No one was a new visitor Monday, but there were several birthdays. Don Carpenter (2/29), Thelma Dunbar (3/1), Ann Zucksworth (3/1), Marge Palm (3/2), Paul Stout (3/2), Marge Tipsword (3/5) and Melvin Gombill (3/6).
The Rev. Roger Grimmett, pastor of the First United Methodist Church, was our devotional leader. He usually begins with a funny joke.
“One time, a preacher and a carpenter were building a fence," he said. "The carpenter had his 12-year-old son with them. The preacher asked the young boy if he wanted to learn carpentry. "No," the boy said, “I just wanted to know what you would say when you hit your finger.”
Grimmett asked, “How did you become interested in God?” Jesus talked about salt and light. Grimmett asked, "When we eat salt, how does it make us feel?"
"Thirsty," was the answer.
Grimmett said that we should live our lives so that people will become thirsty for God. How do we do this? By how we talk to others. By how our conversation is worthy. By how we relate to others in a kind way. By how we spend our time.
He said that the volunteers at Evergreen Outreach could be doing something else, but they spend time in ministry at EO. Jesus said, “You must be a servant.”
St. Paul said, “Imitate me, as I imitate Christ.” Paul was known as Saul before he was converted on the Damascus Road. He was a sinner.
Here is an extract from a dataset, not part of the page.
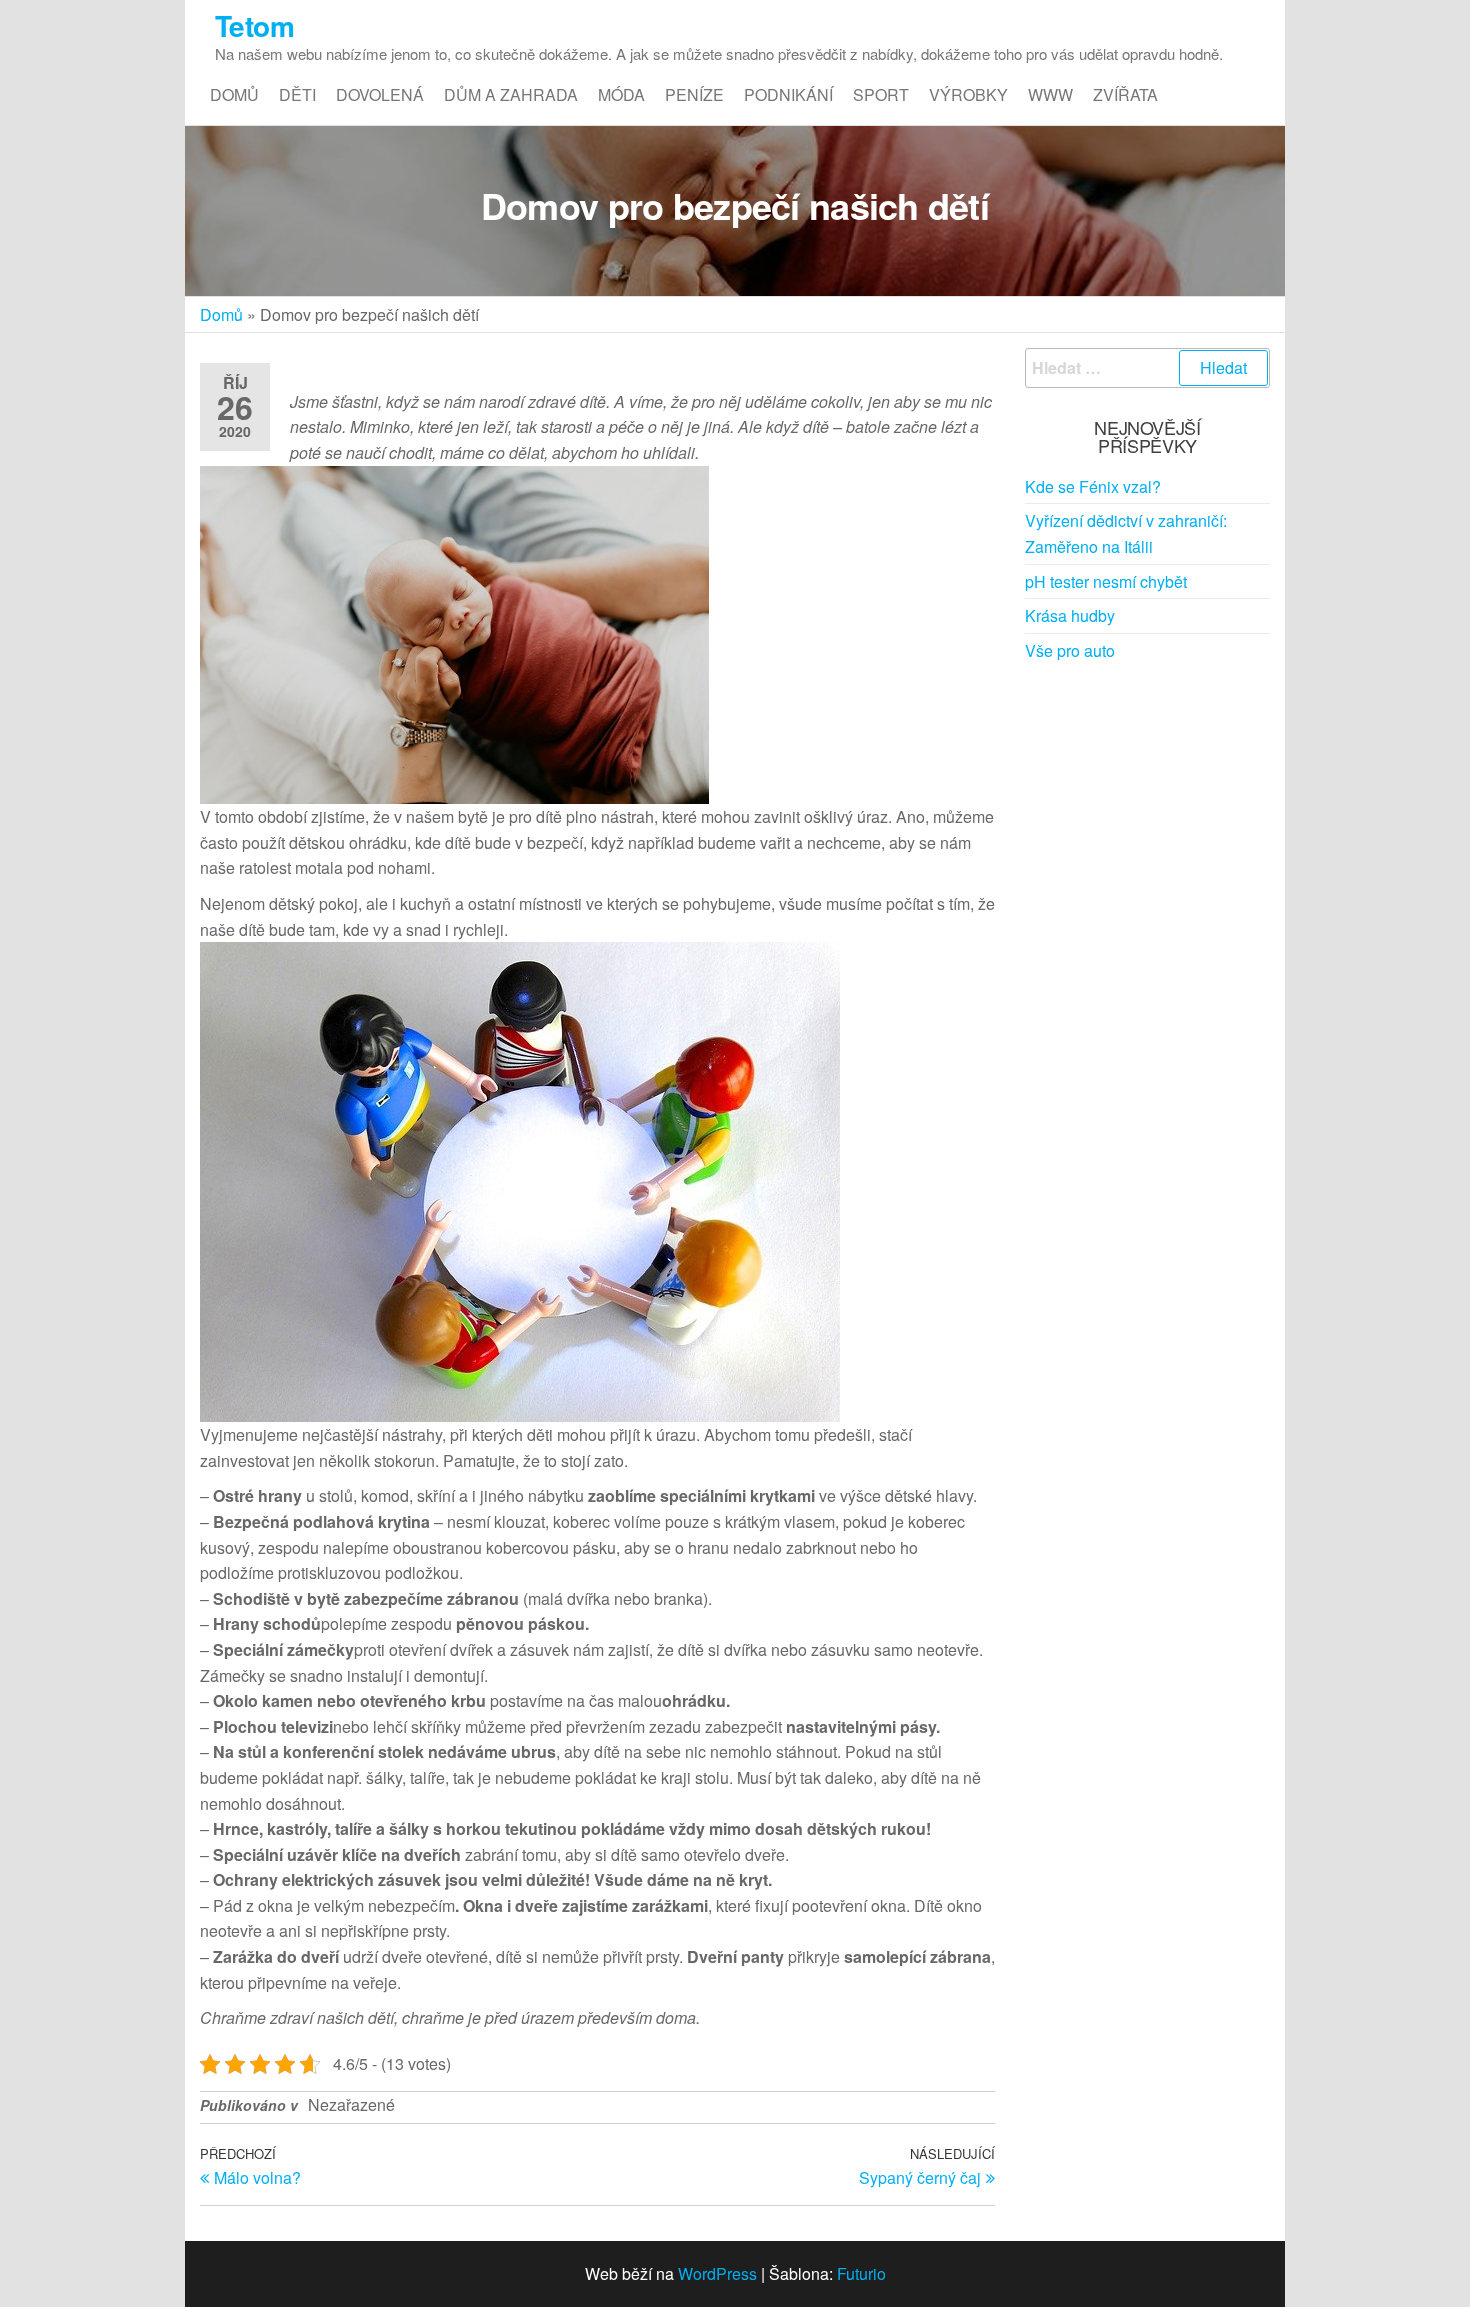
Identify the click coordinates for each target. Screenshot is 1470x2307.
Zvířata (1125, 94)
Grimmett read from I Timothy 1: 12-17. These are Paul’s words:
“And I thank Christ Jesus our Lord, who hath enabled me, for that he counted me faithful, putting me into the ministry.
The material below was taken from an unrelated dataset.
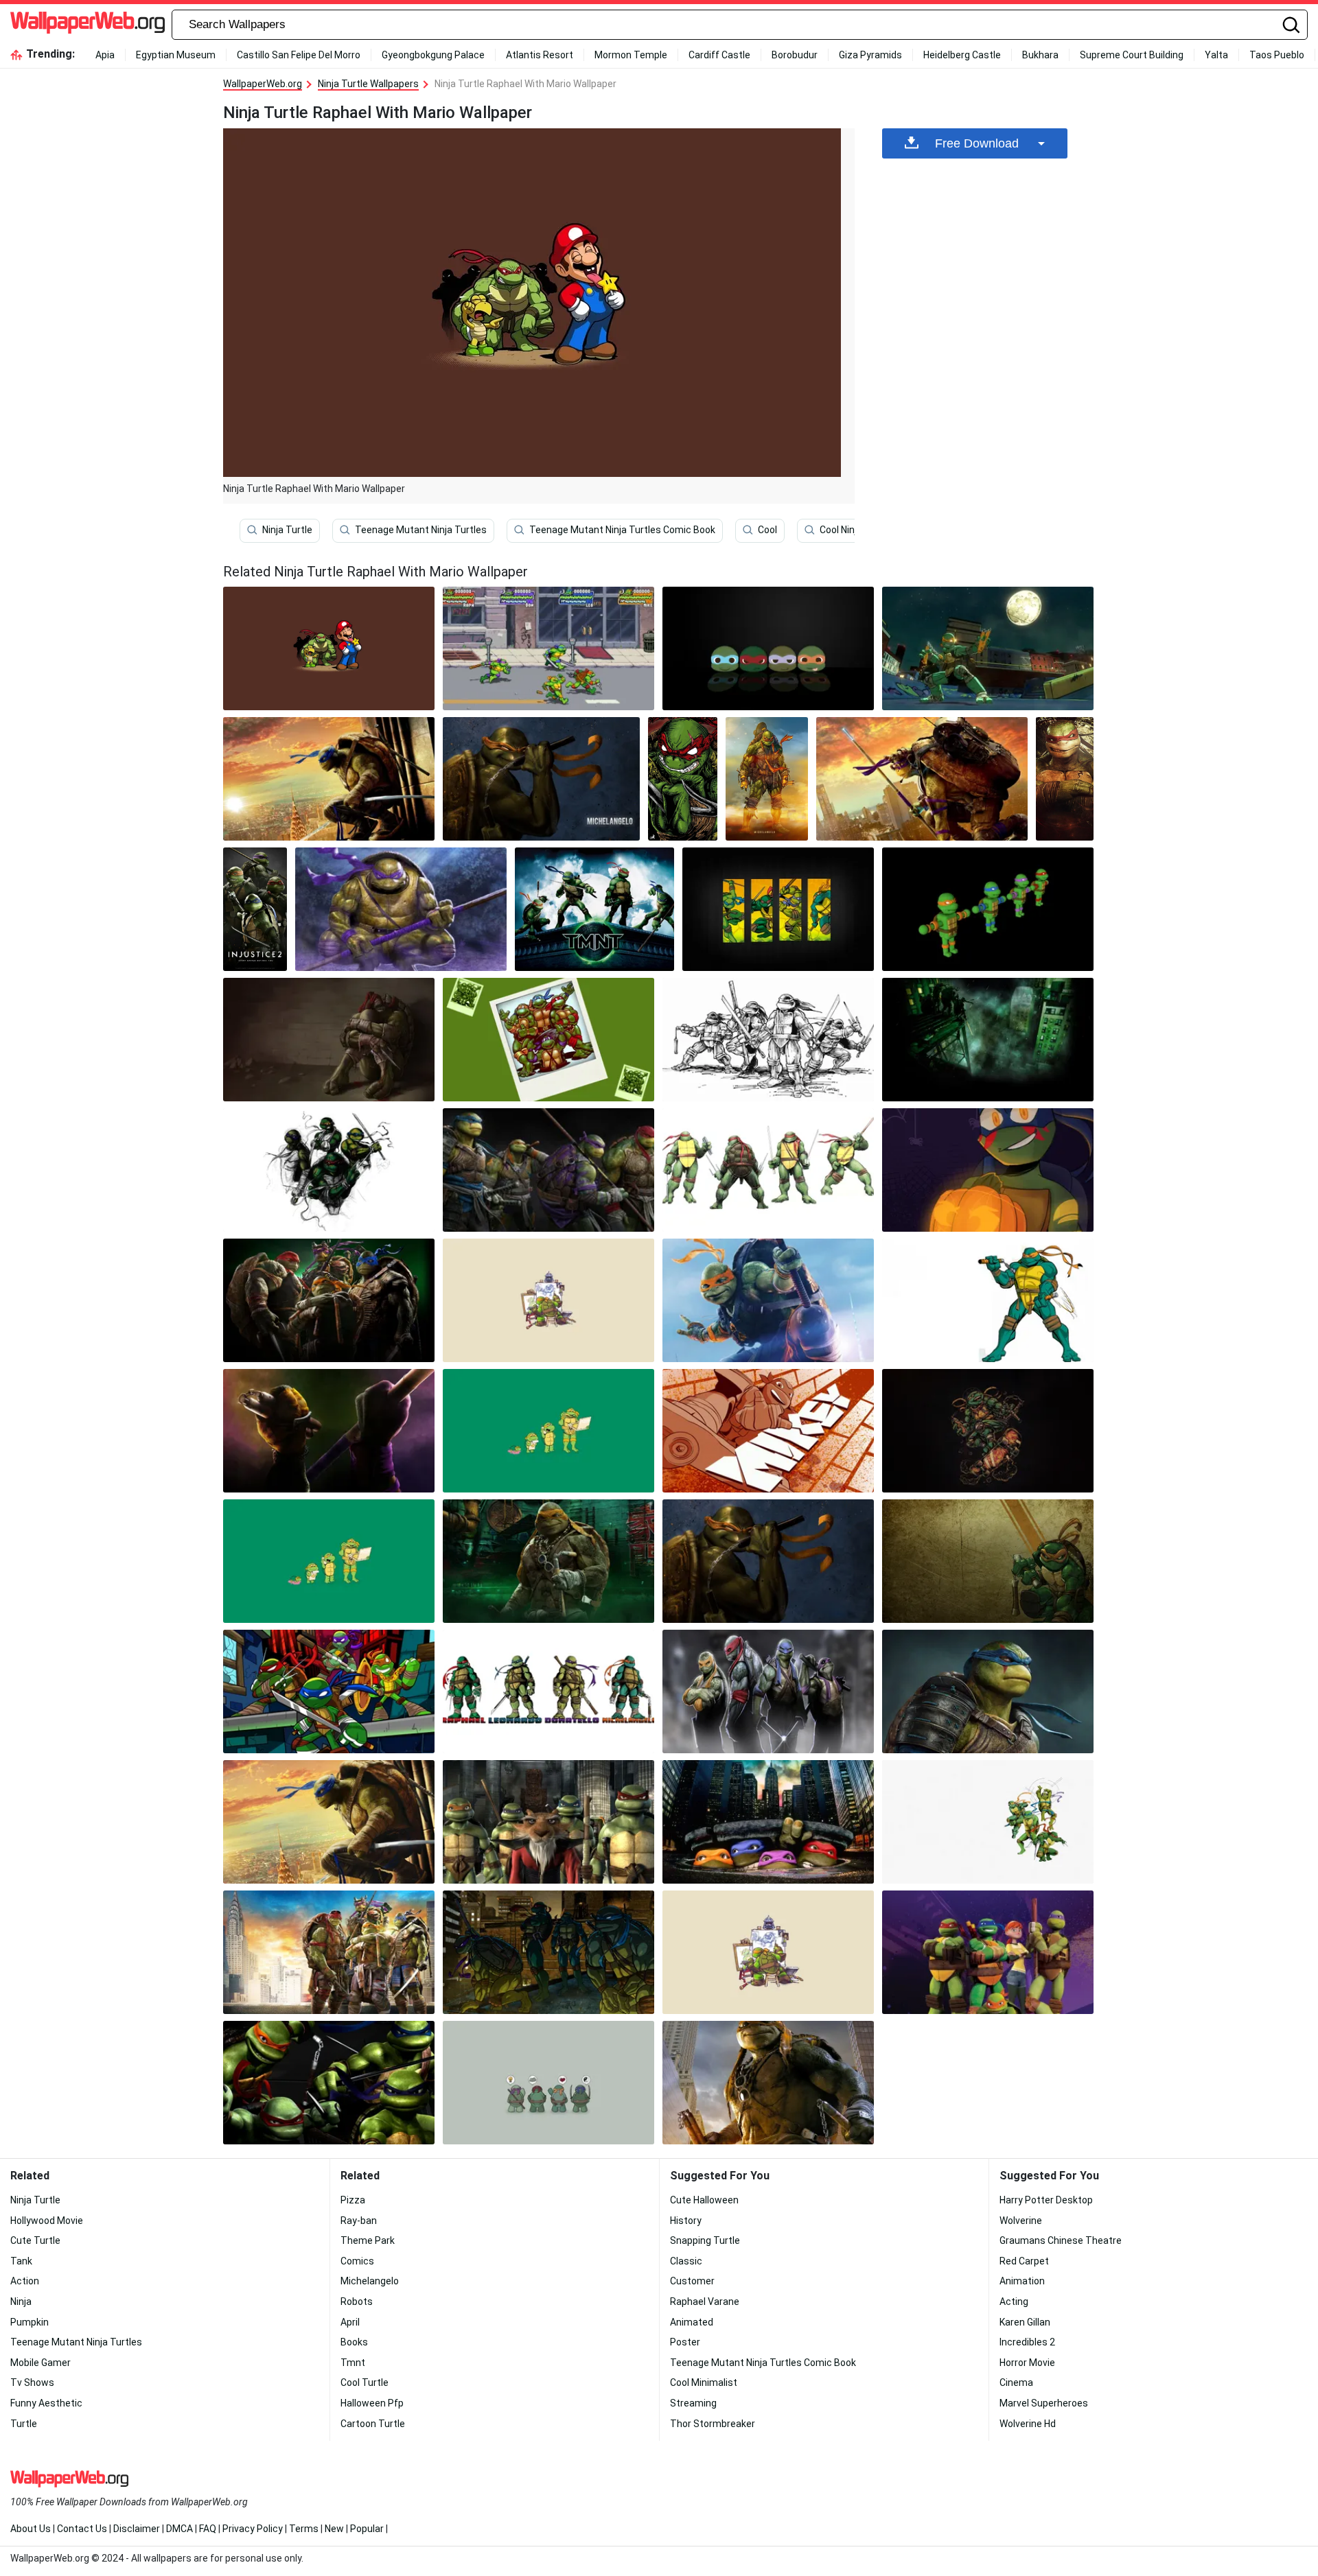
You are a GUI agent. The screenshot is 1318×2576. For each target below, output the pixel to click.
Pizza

"Who was before a blasphemer, a persecutor and injurious; but I obtained mercy, because I did it ignorantly in unbelief.
"This is a faithful saying, and worthy of all acceptation, that Christ Jesus came into the world to save sinners, of whom I am the chief.
"Howbeit, for this cause, I obtained mercy for a pattern to them which should hereafter believe on him to life everlasting.
"Now unto the king, eternal, immortal, invisible, the only wise God, be honor and glory forever and ever. Amen."
Each of us is an example all of our life. Would the people we know believe that we are examples of Jesus Christ by the way we live?
Grimmett closed with prayer.
Cindy added that we should live by the Golden Rule, but prayer is not allowed in school. In her school, signs were placed on the wall.
“Treat other people the way you want to be treated.” “Love each other.”
Are these not the Golden Rule – just stated in a different way?
As always, SoftFire (David and Patricia Pence), along with their four border collies, entertained us. SoftFire was playing when we entered. They have so much talent and play so many musical instruments.
They played a “Praise and Adoration Medley,” including songs like “We Bring the Sacrificial Praise into the House of the Lord” and “I will Enter Into His Gates with Thanksgiving in my Heart.”
At the first pinochle table, Rosamund Hobler and Peggy Lippold didn't win any, while John Hunsley and Richard Kruenegel won three. At the second table, Jill Zimmer and Ruth Ann Scott won one, and Joyce Mueller and Shirley Locke also won one.
As the buses were leaving, the EO participants sang “When the Saints Go Marching In,” “I’ll Fly Away,” and other songs.
Next Monday, Evergreen Outreach will again meet at Wesley Hall at 1 p.m.
If you want to enjoy a good time, please be there!